__WHAT YOU WILL DO__. Could you rewrite the listing below with every "Instruction" changed to "Command" and nothing else altered?

__PROVIDED MATERIAL__.
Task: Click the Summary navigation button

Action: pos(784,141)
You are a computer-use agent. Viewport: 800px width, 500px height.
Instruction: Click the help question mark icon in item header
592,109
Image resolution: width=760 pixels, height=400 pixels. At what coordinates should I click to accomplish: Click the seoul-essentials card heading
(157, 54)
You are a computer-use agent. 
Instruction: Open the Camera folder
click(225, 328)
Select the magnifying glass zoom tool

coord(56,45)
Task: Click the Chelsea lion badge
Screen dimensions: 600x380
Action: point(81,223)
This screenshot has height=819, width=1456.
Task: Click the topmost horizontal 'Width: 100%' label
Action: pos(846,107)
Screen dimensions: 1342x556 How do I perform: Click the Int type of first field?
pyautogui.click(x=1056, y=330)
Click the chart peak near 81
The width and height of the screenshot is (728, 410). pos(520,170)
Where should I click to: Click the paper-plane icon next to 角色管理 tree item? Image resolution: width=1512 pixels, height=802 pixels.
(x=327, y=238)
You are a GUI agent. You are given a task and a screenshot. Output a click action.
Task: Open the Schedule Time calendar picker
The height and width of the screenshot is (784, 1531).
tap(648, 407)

__ANSWER TO THIS PROBLEM__.
Task: Click the Summary navigation button

Action: pos(784,141)
You are a computer-use agent. Viewport: 800px width, 500px height.
Command: Click the help question mark icon in item header
592,109
Image resolution: width=760 pixels, height=400 pixels. At what coordinates should I click to accomplish: Click the seoul-essentials card heading
(157, 54)
You are a computer-use agent. 
Command: Open the Camera folder
click(225, 328)
Select the magnifying glass zoom tool

coord(56,45)
Task: Click the Chelsea lion badge
Screen dimensions: 600x380
Action: point(81,223)
This screenshot has height=819, width=1456.
Task: Click the topmost horizontal 'Width: 100%' label
Action: pos(846,107)
Screen dimensions: 1342x556 How do I perform: Click the Int type of first field?
pyautogui.click(x=1056, y=330)
Click the chart peak near 81
The width and height of the screenshot is (728, 410). pos(520,170)
Where should I click to: Click the paper-plane icon next to 角色管理 tree item? Image resolution: width=1512 pixels, height=802 pixels.
(x=327, y=238)
You are a GUI agent. You are given a task and a screenshot. Output a click action.
Task: Open the Schedule Time calendar picker
The height and width of the screenshot is (784, 1531).
tap(648, 407)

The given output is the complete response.